Du glaubst gar nicht, wie wertvoll inzwischen diese handverlesenen Dateien auf dem altbewährten Speichermedium Karteikarte sind – weder Hackerangriff noch Stromausfall können hier einen Schaden anrichten.«
Kröger runzelte die Stirn und dachte im Stillen:
»Was redet der denn da? Ich hatte geglaubt, ich könnte den Kollegen Walkner in meinem Kriminalroman als Hauptfigur einbauen. Wenn ich ihm aber diese frauenfeindlichen oder sexistischen Sprüche in den Mund lege, kriege ich das Manuskript von jedem Verlag zurückgeschickt. Walkner ist für mich romantechnisch einfach unbrauchbar.«
Walkner hatte Luft geholt und fuhr mit seinem Vortrag fort:
»Eine extrem schöne Frau in dem kleinen Kosmos unseres Städtchens produziert Begehren, Eifersucht. Das weiß jeder. Aber auch wirtschaftlichen Erfolg. Eine schöne Frau kann Geschäfte in die Zahlungsunfähigkeit treiben; sie motiviert Kommunalpolitiker zu fragwürdigen Projekten, gibt Rechtsanwälten Brot in Scheidungssachen. Und sie hat ohne irgendein Zutun, allein durch ihre Erscheinung, die Sympathien der Menschen. Das macht sie fast unangreifbar.«
Er hob belehrend die rechte Hand mit dem Zeigefinger und fuhr fort:
»Als Detektiv musst du nur abwarten. Du musst die Person beobachten und fleißig Informationen sammeln. Irgendwann kommt jemand ins Büro und hat einen Nachforschungsauftrag. Der bringt dann richtig Geld ein. So hat es mir der Oberst verklickert.«
Kröger war verstummt, wandte aber nach einer Weile etwas zaghaft ein: »Du kannst doch nicht einfach dieses hübsche junge Ding da verdächtigen, du weißt doch gar nichts über sie.«
»Doch, Kröger, wir wissen schon, dass es Lydia Kranack, die Adoptivtochter des Immobilienmaklers Wertenbrecker in der Hessischen Alllee ist, dass sie in Wien Kunstgeschichte studiert, dass sie im Reiterverein gern gesehen ist und dass alle Männer von ihrem letzten Auftritt im Sommer reden. Da war sie mal wieder zu Hause und promenierte durchs Städtchen.«
Kröger lachte ganz kurz, weil er sich durchaus an das kleine Stadtereignis erinnerte.
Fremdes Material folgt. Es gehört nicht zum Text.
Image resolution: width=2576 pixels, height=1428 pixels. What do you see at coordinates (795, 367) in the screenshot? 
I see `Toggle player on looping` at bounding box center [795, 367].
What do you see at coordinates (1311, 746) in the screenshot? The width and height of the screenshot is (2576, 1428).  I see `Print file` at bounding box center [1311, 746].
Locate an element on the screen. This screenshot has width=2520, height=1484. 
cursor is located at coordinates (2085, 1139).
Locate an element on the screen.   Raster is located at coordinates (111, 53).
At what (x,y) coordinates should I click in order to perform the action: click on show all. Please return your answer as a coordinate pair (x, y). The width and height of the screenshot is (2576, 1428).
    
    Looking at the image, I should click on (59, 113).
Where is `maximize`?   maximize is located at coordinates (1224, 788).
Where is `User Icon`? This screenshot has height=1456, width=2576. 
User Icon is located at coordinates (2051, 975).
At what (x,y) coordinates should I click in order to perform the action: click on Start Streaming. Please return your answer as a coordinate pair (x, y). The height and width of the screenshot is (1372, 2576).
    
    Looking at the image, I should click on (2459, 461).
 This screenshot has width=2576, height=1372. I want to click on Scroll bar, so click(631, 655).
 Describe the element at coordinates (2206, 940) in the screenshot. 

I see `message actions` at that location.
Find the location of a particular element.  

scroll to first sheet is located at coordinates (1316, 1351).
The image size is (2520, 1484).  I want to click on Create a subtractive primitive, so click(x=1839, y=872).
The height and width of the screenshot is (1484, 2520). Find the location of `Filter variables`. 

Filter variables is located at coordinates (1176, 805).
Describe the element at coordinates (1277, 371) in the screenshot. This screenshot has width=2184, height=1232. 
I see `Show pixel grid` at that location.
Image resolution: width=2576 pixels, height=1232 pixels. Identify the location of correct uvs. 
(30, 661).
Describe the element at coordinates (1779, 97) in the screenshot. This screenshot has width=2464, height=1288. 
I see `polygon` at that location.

Walkner war ganz schön in Fahrt gekommen und redete weiter:
»Sie trug ein so leichtes Sommerkleidchen, dass ihr Busen fast frei und unverhüllt wippte. Und dazu noch der Chapeau, ein feiner Sommerhut, knallrot. So eine Erscheinung hatte bis dahin noch niemand im Städtchen gesehen. Das wissen wir alle. Nur eines gibt mir noch ein Rätsel auf: Von wem hatte sie wohl die feinen italienischen Stiefelchen, die nur aus einer der teuersten Mailänder Schuhmanufakturen kommen konnten? Ich habe einen Blick für so ’was.«
Wieder sagte Dr. Kröger eine Weile lang nichts. Er ordnete für sich ein, was er gehört hatte, und er staunte, was Walkner alles wusste.
Dass die Detektei Fuchser Karteikarten über Personen führte, überraschte ihn dagegen nicht. Ihr Chef war ja ein ehemaliger Oberst der DDR-Staatssicherheit, der gleich nach der Wende in der Detektei Fuchser Fuß gefasst hatte. Kein Wunder also, dass man dort trotz der Computer noch auf die alten bürokratischen Methoden vertraute.